There has been increasing interest in the conversion of biomass to fuel grade ethanol in the recent years due to the need for minimizing oil imports in a period of increasing global oil consumption, the need for a renewable source of fuels, the need for minimizing greenhouse gas (GHG) emissions caused by the use of fossil fuel, and political pressures. Biorefineries for conversion of biomass to ethanol can be categorized into three types: corn-to-ethanol, basic lignocellulosic with ethanol the primary product and integrated lignocellulosic with a variety other co-products.  The lignocellulosic biorefinery includes the concept of forest biorefinery.

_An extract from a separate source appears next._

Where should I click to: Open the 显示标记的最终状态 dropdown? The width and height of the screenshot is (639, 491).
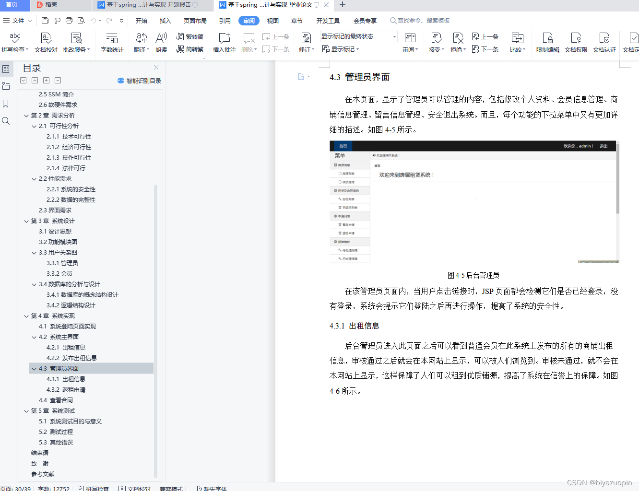coord(358,36)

In order for future biorefineries to be successful, it is crucial to pre-extract as many value-added co-products as possible using highly efficient separation methods. In this presentation, a critical review of variety of separation methods and technologies related to biorefining will be presented including pre-extraction of hemicelluloses and conversion to other value-added chemicals, ethanol product separation and dehydration, and detoxification of fermentation hydrolyzates. This review suggests that extractive distillation with ionic liquids and hyperbranched polymers, adsorption with molecular sieve and bio-based adsorbents, and three specific hybrid methods are potentially significant separation methods especially suitable for future biorefineries.  The hybrid methods couple separation and fermentation and include extractive-fermentation, a membrane pervaporation-bioreactor, and a vacuum membrane distillation (VMD)¨Cbioreactor.